Wasserstein wrote in a time of accelerated social change, which in some ways worked against her. Girls born just a decade after the playwright could sometimes not identify with her heroines' quandaries, while established feminists combed her plays for what they said about the movement. In the conclusion of Wasserstein's most celebrated play, "The Heidi Chronicles," an unmarried and unfulfilled art historian adopts a baby. Betty Friedan and other feminists derided Wasserstein for, as they saw it, suggesting that career and motherhood was still an either/or choice. Wasserstein rightly pointed out she was under no obligation to create a heroine who stood for all womankind. Still, one wonders about the wound that Heidi seemed to believe would be relieved by having a baby. Perhaps if Wassertein had outlived her mother and been able to raise her own daughter into adulthood, she might have examined that wound with more maturity.

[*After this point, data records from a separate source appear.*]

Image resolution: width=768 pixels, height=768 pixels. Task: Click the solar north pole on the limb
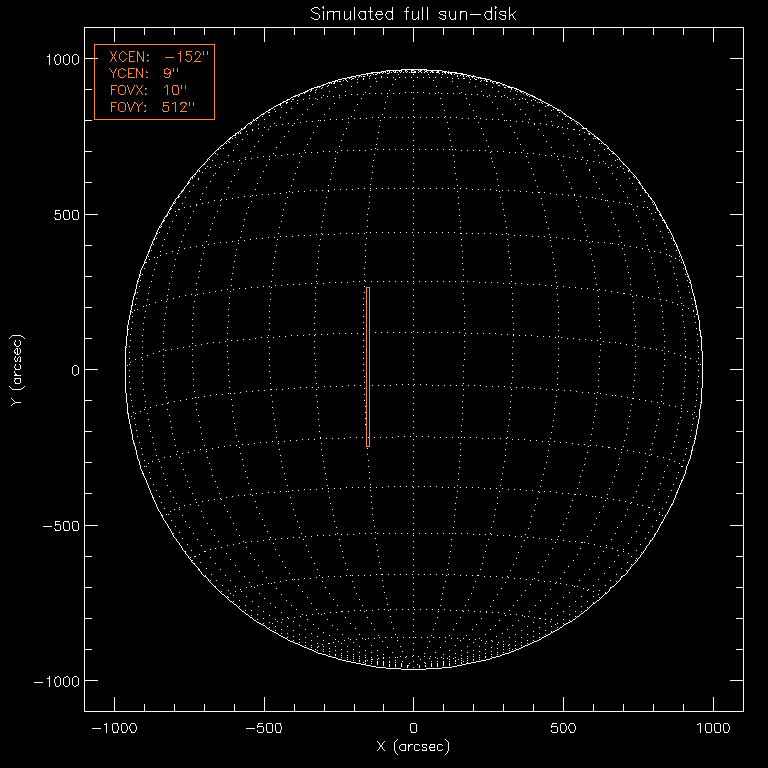point(413,71)
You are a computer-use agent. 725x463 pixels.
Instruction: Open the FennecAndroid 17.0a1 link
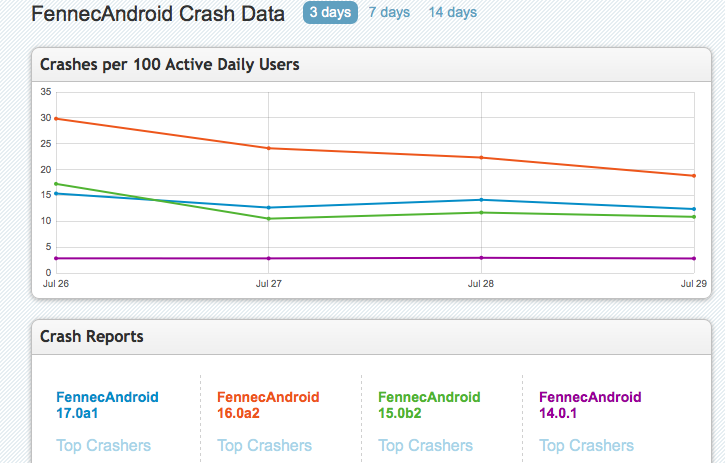[x=107, y=404]
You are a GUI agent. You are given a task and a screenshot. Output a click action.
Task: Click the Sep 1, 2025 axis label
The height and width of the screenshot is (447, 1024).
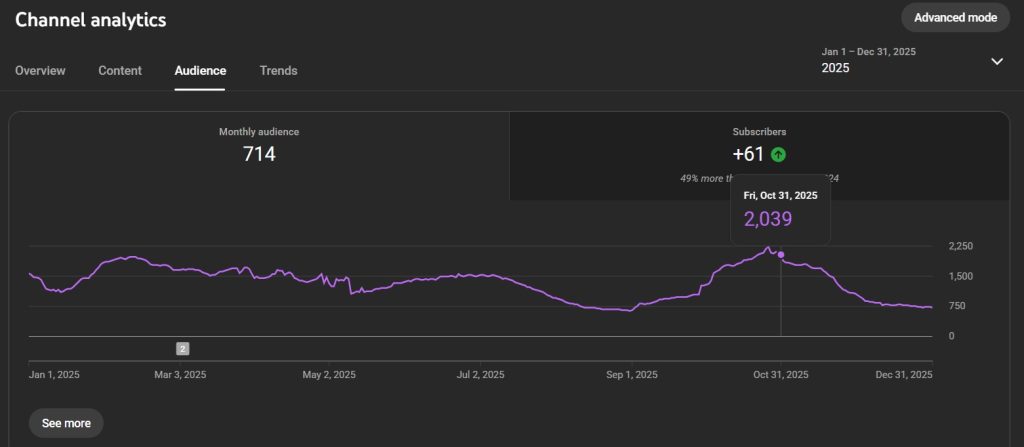[x=632, y=375]
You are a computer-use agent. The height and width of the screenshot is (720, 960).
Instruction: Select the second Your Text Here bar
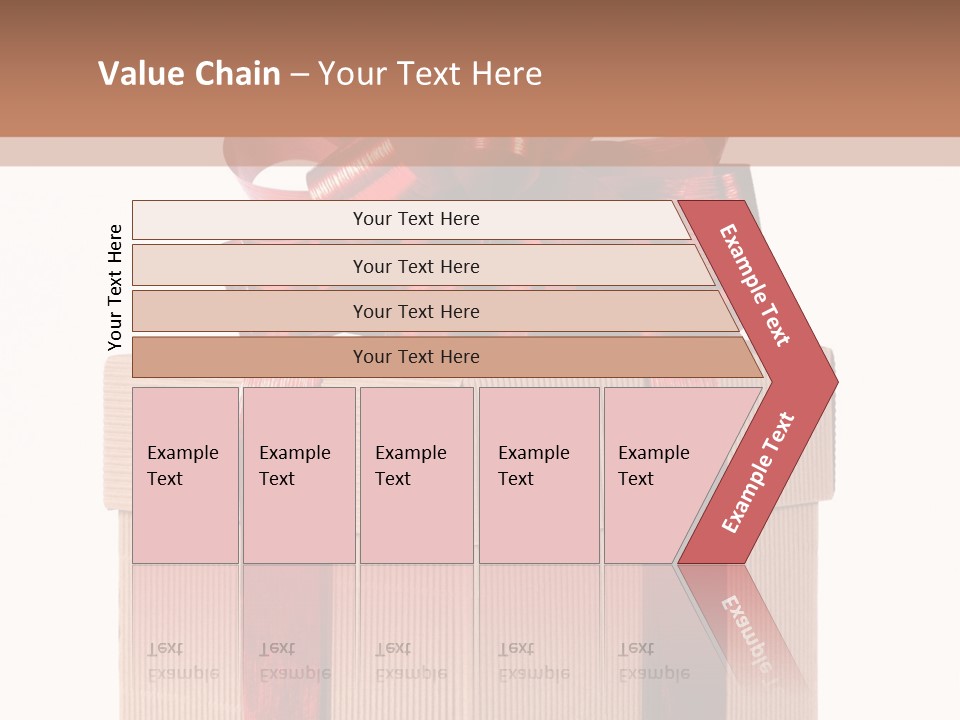pyautogui.click(x=415, y=266)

Lola's habit of diminishing Wendy's successes did not decrease with age. When Wendy won the Pulitzer prize for "Heidi," she called Lola to tell her the good news. "Is that as good as a Tony?" Lola asked. By now Wendy was having none of it. "Why don't you just call my brother and he'll explain it to you," she said, before hanging up the phone.
Wasserstein lost her beloved big sister Sandra to cancer in 1997 at age 60. She grew more secretive as she grew older. She told very few people that she was taking fertility drugs and even fewer people when she finally got pregnant at age 48 -- a miracle that she said was the result of a last ditch, in-vitro fertilization. The pregnancy was difficult; she developed Bell's Palsy and high blood pressure. Wasserstein's daughter, Lucy Jane, was born three-months premature, and the mother's health continued to deteriorate. She raised the baby with the help of friends and assistants, always trying to keep her frailty under wraps. In November 2005 she was hospitalized with lymphoma. When she died three months later, many in her large circle did not even know she was ill. Bruce and his wife adopted Lucy Jane. Lola died in 2007 and Bruce in 2009.
Salamon writes in a straightforward, journalistic style, and she seems to have gained the trust of all the key living players in Wasserstein's life. She resists the urge to overanalyze her subject and lets the story speak for itself. The result is a detailed picture of a complicated person. It is no fault of the author's that one finishes the book feeling a bit like one of Wasserstein's friends -- that this was a woman who left mysteries about why she left mysteries.
Laurie Winer, a former drama critic at the New York Times, Wall Street Journal and Los Angeles Times, is an editor at the Los Angeles Review of Books.